Records from a collection

>> Begin

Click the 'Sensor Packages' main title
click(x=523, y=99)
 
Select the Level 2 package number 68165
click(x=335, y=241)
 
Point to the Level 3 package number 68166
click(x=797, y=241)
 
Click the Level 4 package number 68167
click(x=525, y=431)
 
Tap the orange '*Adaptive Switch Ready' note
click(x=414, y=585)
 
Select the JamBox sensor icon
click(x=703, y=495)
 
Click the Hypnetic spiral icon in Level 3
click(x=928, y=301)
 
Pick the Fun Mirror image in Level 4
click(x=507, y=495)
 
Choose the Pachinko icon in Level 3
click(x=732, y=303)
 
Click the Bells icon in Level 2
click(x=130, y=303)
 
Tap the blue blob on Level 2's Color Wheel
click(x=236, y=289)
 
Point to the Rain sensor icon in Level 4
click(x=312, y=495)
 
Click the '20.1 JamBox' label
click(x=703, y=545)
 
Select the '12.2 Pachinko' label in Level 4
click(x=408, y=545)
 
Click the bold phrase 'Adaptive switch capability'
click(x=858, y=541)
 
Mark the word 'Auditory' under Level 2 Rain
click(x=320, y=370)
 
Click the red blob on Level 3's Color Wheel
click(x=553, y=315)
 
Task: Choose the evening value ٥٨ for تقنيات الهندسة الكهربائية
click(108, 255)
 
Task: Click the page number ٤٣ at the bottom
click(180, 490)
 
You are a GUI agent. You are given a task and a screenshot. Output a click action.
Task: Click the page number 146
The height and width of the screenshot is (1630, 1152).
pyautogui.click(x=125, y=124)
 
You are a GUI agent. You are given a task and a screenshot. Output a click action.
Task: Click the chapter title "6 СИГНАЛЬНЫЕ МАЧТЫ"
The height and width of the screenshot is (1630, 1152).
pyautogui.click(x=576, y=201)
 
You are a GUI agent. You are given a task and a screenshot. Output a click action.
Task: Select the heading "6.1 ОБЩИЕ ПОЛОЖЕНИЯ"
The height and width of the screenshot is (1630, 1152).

>> End

**GOAL:** Output the records above again, unchanged, from the line containing "Task: Click the page number ٤٣ at the bottom" through the end of the records.

**RESPONSE TO THIS EXERCISE:**
Task: Click the page number ٤٣ at the bottom
click(180, 490)
 
You are a GUI agent. You are given a task and a screenshot. Output a click action.
Task: Click the page number 146
The height and width of the screenshot is (1630, 1152).
pyautogui.click(x=125, y=124)
 
You are a GUI agent. You are given a task and a screenshot. Output a click action.
Task: Click the chapter title "6 СИГНАЛЬНЫЕ МАЧТЫ"
The height and width of the screenshot is (1630, 1152).
pyautogui.click(x=576, y=201)
 
You are a GUI agent. You are given a task and a screenshot. Output a click action.
Task: Select the heading "6.1 ОБЩИЕ ПОЛОЖЕНИЯ"
The height and width of the screenshot is (1630, 1152).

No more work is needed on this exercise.